→ Source document
>> start

Rodriguez, Craig blast way to All-Star win

Giants outfielder hits key homer; Bucs prospect wins in 'extras'

Richmond's Luigi Rodriguez is presented with his award as BUSH'S® All-Star MVP. (Rudy C. Jones/MiLB.com)

By Kelsie Heneghan / MiLB.com | July 11, 2018 11:38 PM

TRENTON, N.J. -- A night after competing in Home Run Derby, Luigi Rodriguez and Will Craig produced the long balls that really counted.

Rodriguez smacked a go-ahead solo shot in the eighth inning to secure BUSH'S® All-Star MVP honors. And when the Eastern League All-Star Classic ended in a 4-4 tie, Craig captured a head-to-head hitting competition that gave the Western Division the victory.

>> end

→ Work to do
**A.** Return everything in the All-Star game report from "Giants outfielder hits" down to "Division the victory.".
**B.** According to the All-Star game report, why was the Western Division credited with the victory even though neither team outscored the other?

→ Supplied material
>> start

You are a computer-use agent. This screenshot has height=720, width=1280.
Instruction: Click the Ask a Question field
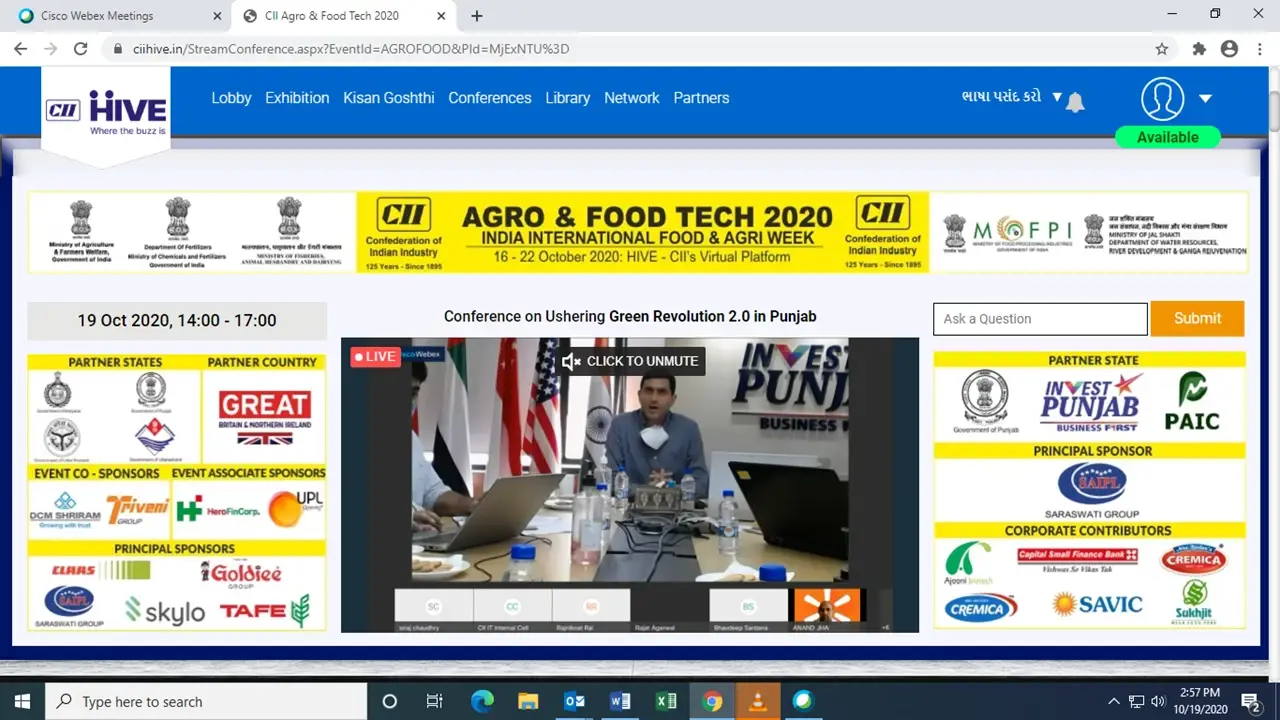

>> end

→ Results of the exercise
**A.**
Giants outfielder hits key homer; Bucs prospect wins in 'extras'

Richmond's Luigi Rodriguez is presented with his award as BUSH'S® All-Star MVP. (Rudy C. Jones/MiLB.com)

By Kelsie Heneghan / MiLB.com | July 11, 2018 11:38 PM

TRENTON, N.J. -- A night after competing in Home Run Derby, Luigi Rodriguez and Will Craig produced the long balls that really counted.

Rodriguez smacked a go-ahead solo shot in the eighth inning to secure BUSH'S® All-Star MVP honors. And when the Eastern League All-Star Classic ended in a 4-4 tie, Craig captured a head-to-head hitting competition that gave the Western Division the victory.

**B.** The Eastern League All-Star Classic ended in a 4-4 tie. Will Craig then won a head-to-head hitting competition, and that gave the Western Division the victory.